### Work instructions
Every record that appears below should be transcribed exactly.

### Dataset content
═══

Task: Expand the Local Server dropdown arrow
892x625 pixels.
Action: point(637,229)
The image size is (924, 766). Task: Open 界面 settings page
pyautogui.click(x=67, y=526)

═══

### Task answer
Task: Expand the Local Server dropdown arrow
892x625 pixels.
Action: point(637,229)
The image size is (924, 766). Task: Open 界面 settings page
pyautogui.click(x=67, y=526)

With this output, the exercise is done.